Spearman’s correlation analyses of the Oxidative Metabolism Activity/Proliferation (OMAP) index and pregnenolone production in U87MG cells. The percentages of pregnenolone production obtained in the steroidogenesis experiments (U87MG cells were exposed to 40 µM PIGA ligand in saline medium for 2 h) were correlated to the OMAP indexes obtained in the metabolic experiments (U87MG cells were exposed to 1 µM PIGA ligand in serum-reduced medium for 48 h). The statistical analyses were performed using the Spearman r correlation, reporting a p < 0.001.

Figure 4

Influence of pregnenolone production on the U87MG OMAP index. U87MG cells were treated with different concentrations of PIGA ligands (1 nM–10 µM) in the absence or presence of AMG (50 µM) in serum-reduced media (1% FBS), and the viable cells were counted after 48 h of treatment using the MTS assay.

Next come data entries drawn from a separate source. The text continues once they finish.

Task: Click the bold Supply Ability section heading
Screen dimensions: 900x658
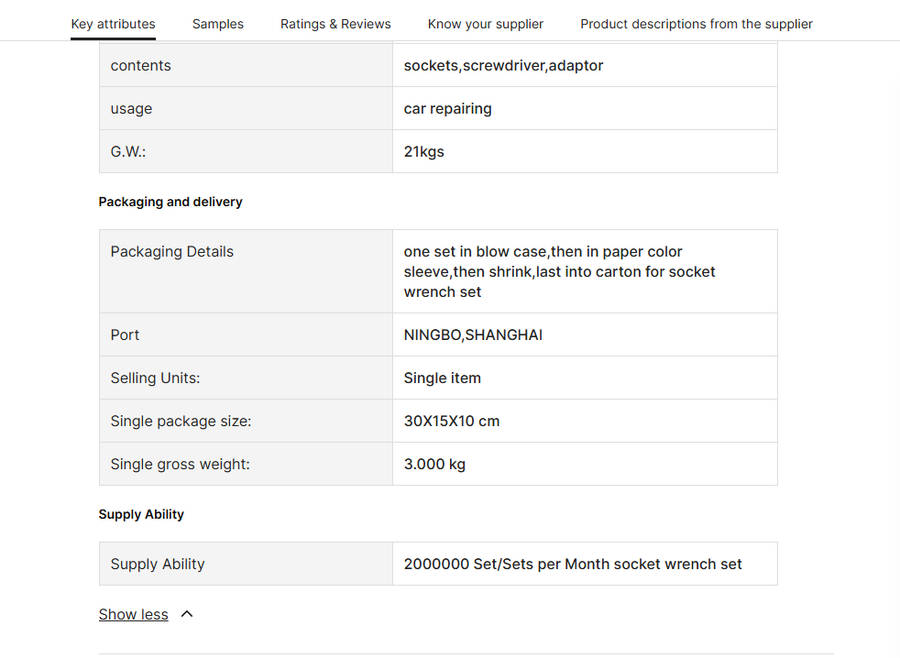Action: 141,514
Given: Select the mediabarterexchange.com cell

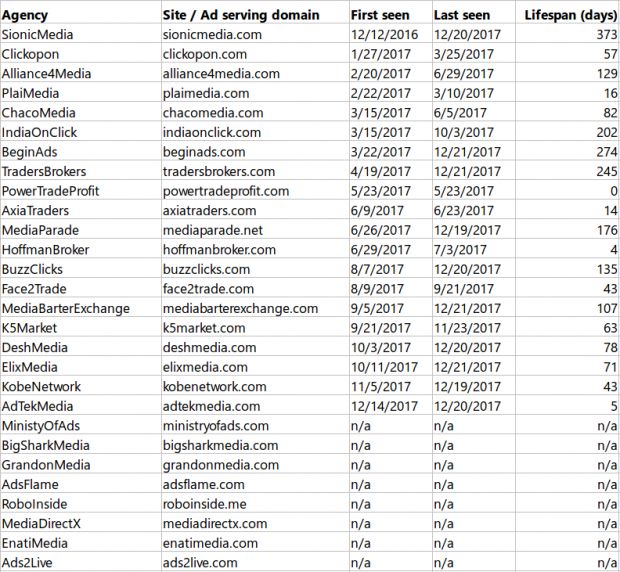Looking at the screenshot, I should coord(255,308).

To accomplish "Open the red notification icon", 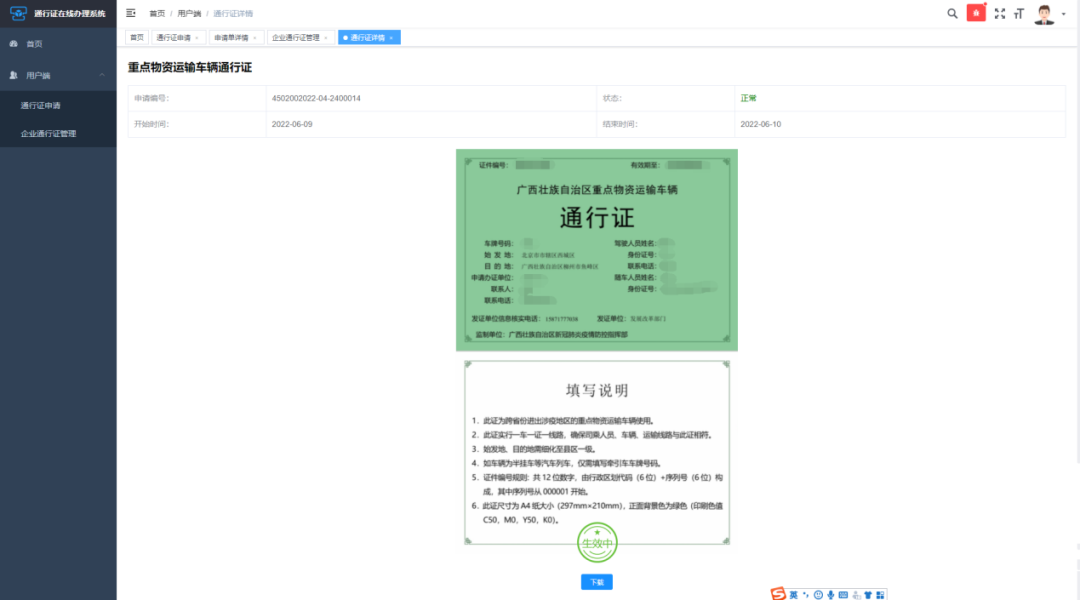I will point(976,13).

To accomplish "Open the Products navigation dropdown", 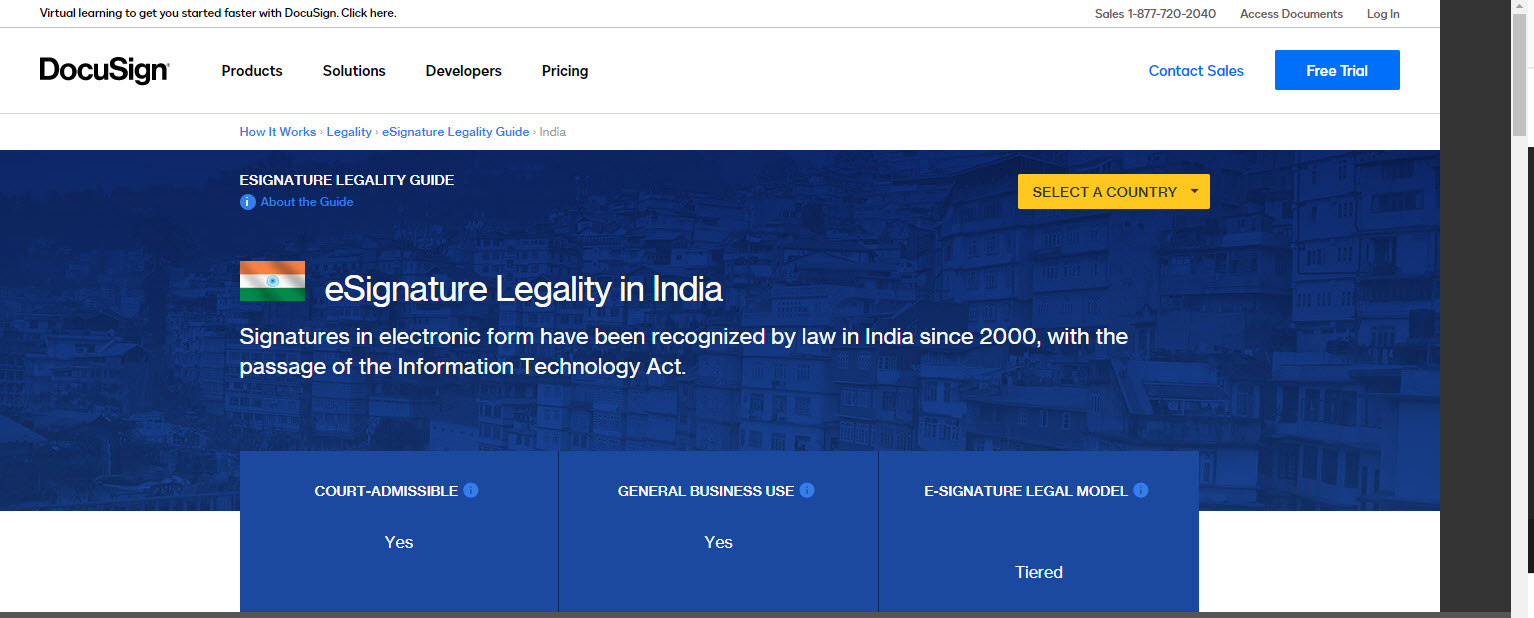I will pyautogui.click(x=251, y=70).
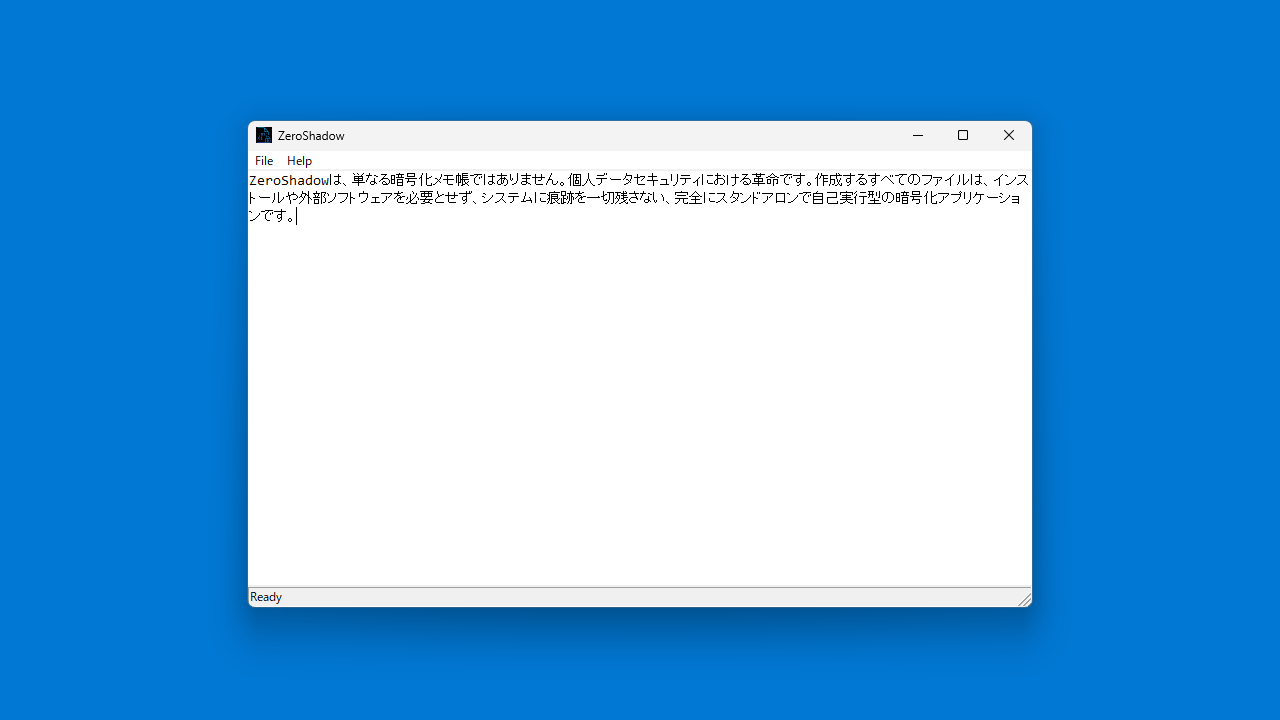Place cursor in word ZeroShadow in the editor

pos(289,180)
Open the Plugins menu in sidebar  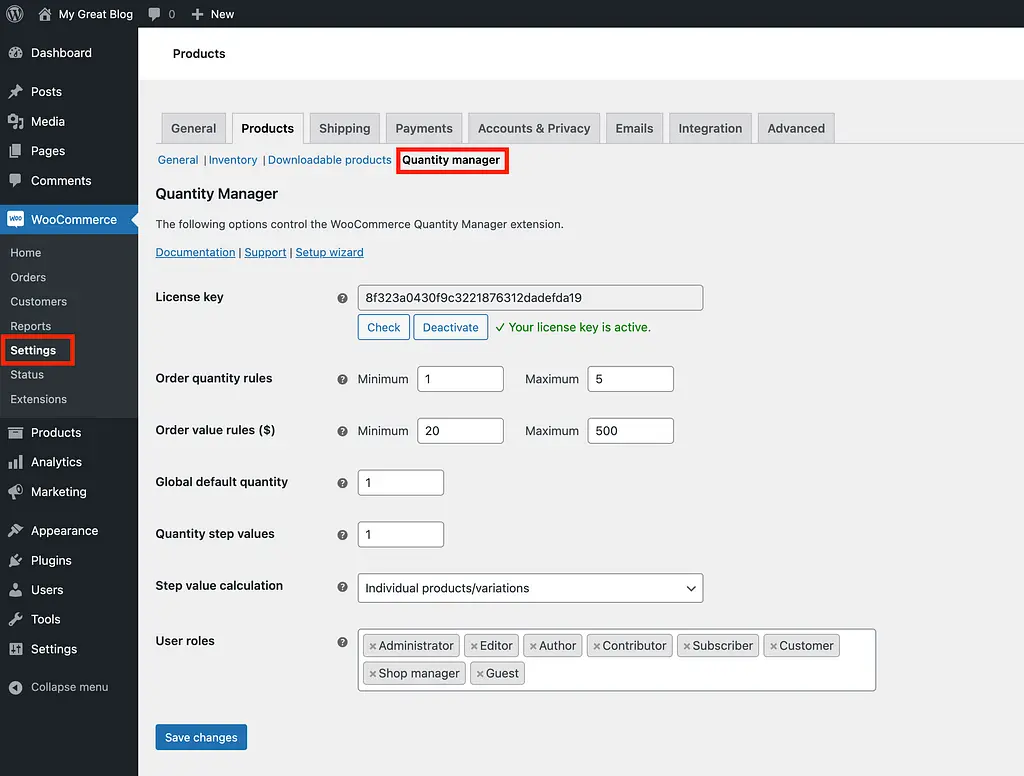51,560
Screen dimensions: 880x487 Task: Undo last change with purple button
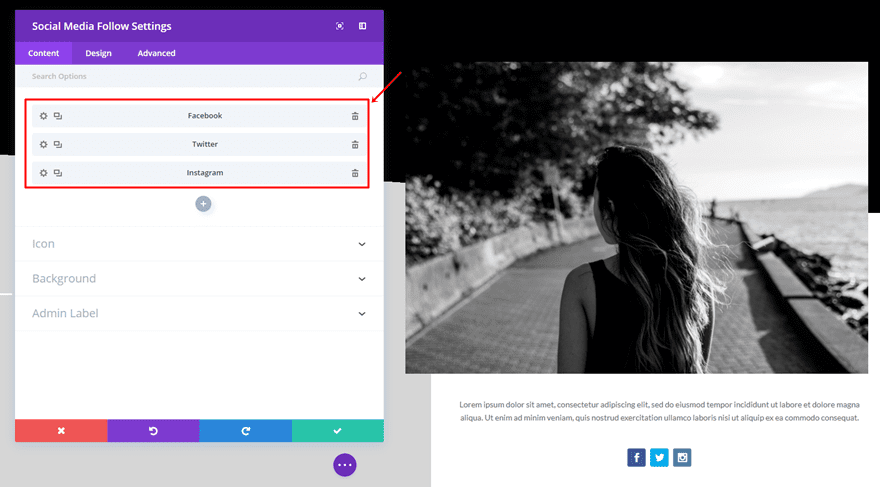pos(153,431)
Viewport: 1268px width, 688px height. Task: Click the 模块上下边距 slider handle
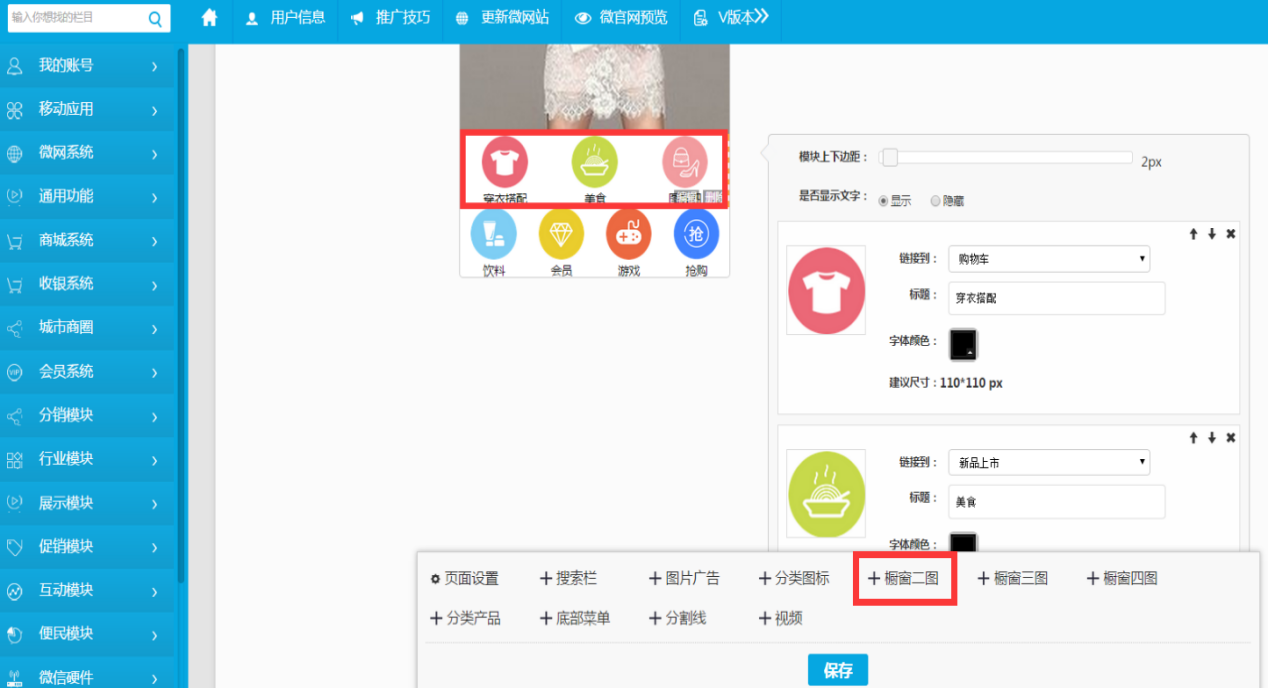[x=889, y=158]

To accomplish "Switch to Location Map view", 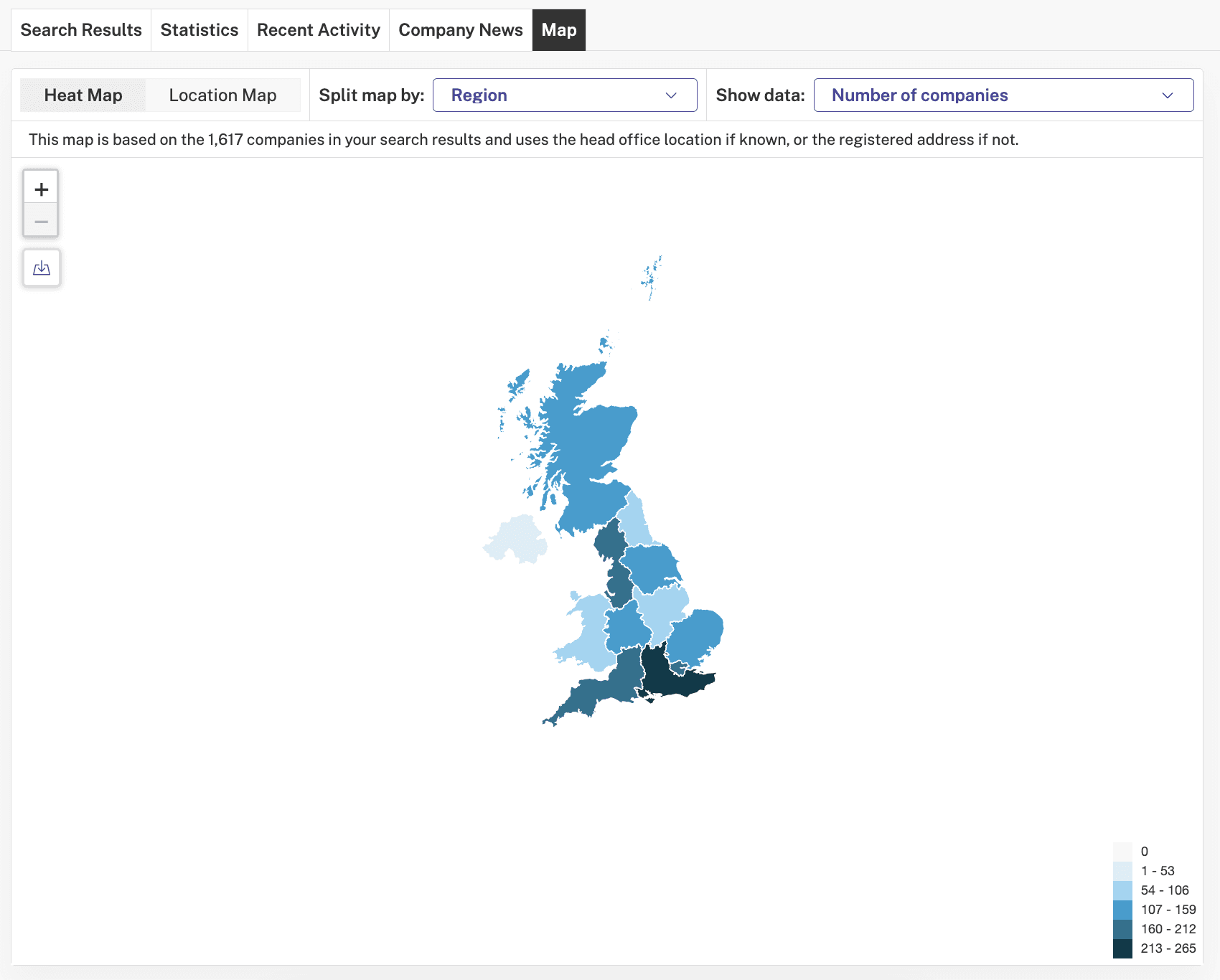I will pyautogui.click(x=222, y=95).
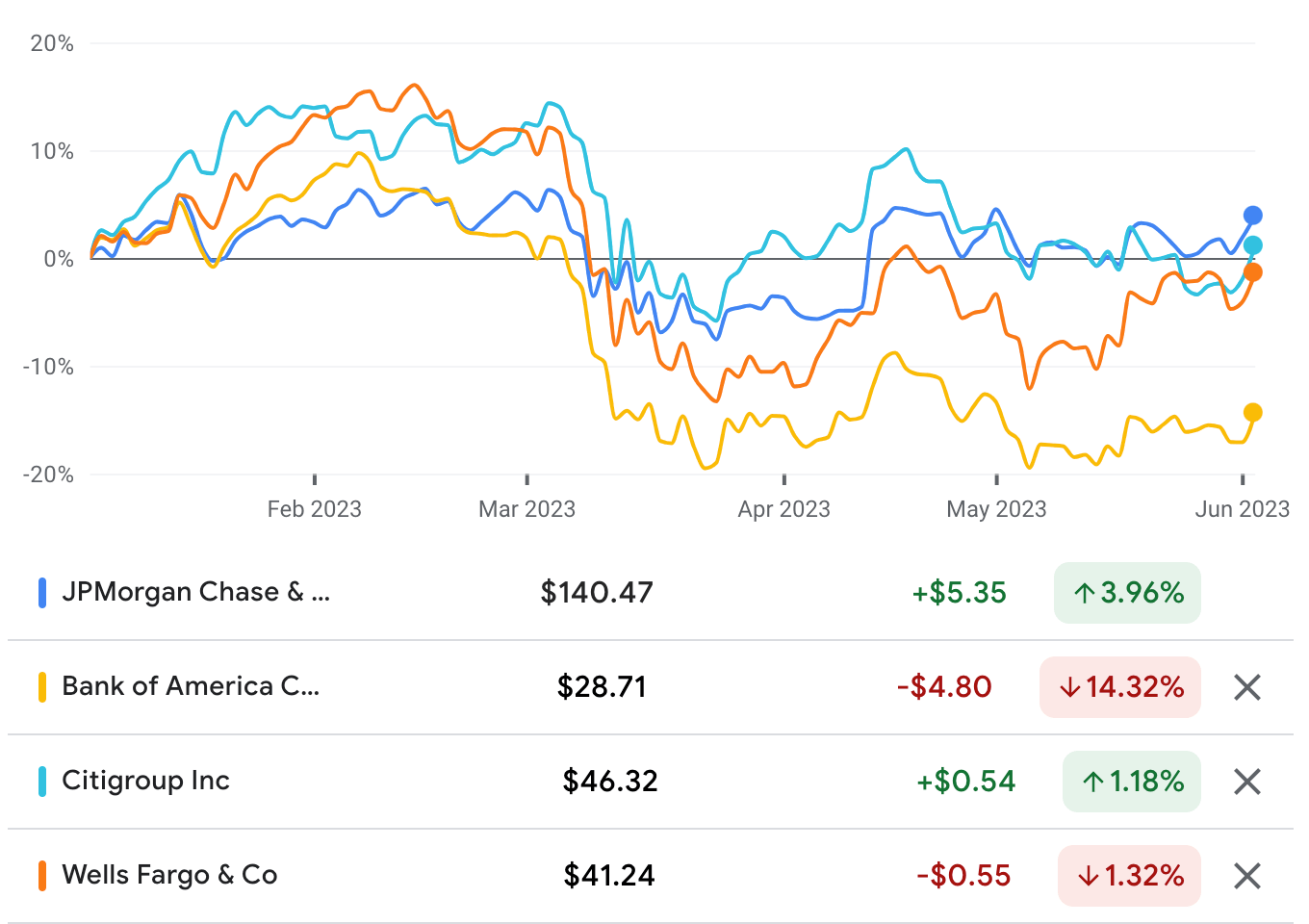Click the green up-arrow badge showing 3.96%
Viewport: 1309px width, 924px height.
point(1126,593)
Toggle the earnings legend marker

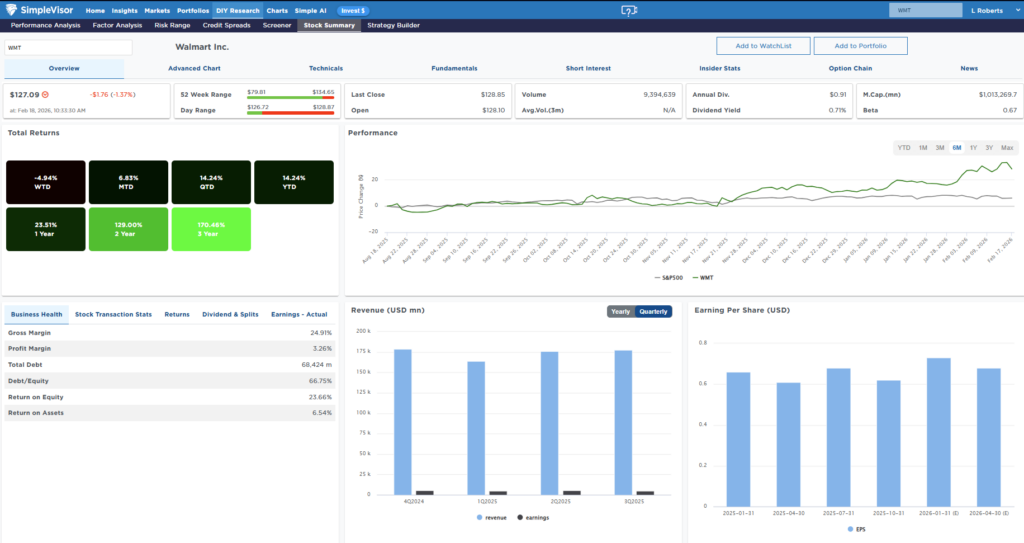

The data are expressed as percentages of the OMAP index compared to the control, which was set to 100%, and represent the means ± SEM of three different experiments performed in duplicate. The statistical analysis was performed using one-way ANOVA and Bonferroni’s post-test; ** p < 0.01, *** p < 0.001 vs. the control; ## p < 0.01, ### p < 0.001 vs. the respective treatment without dl-aminoglutethimide (AMG).

Figure 5

In vitro response of the human astrocytes to the PIGA1138 and PK11195 treatments. (A) Human astrocytes were treated with different concentrations of PIGA1138 and PK11195 (10 nM–1 µM) in serum-reduced media (1% FBS), and the MTS assay was performed after 48 h of treatment; (B) Human astrocytes were treated with different concentrations of PIGA1138 and PK11195 (10 nM–1·µM) in complete medium and the MTS assay was performed after 48 h of treatment. The data are expressed as percentages of metabolic activity compared to the control, which was set to 100%, and represent the means ± SEM of three different experiments performed in duplicate. ** p < 0.01, *** p < 0.001 vs. the control.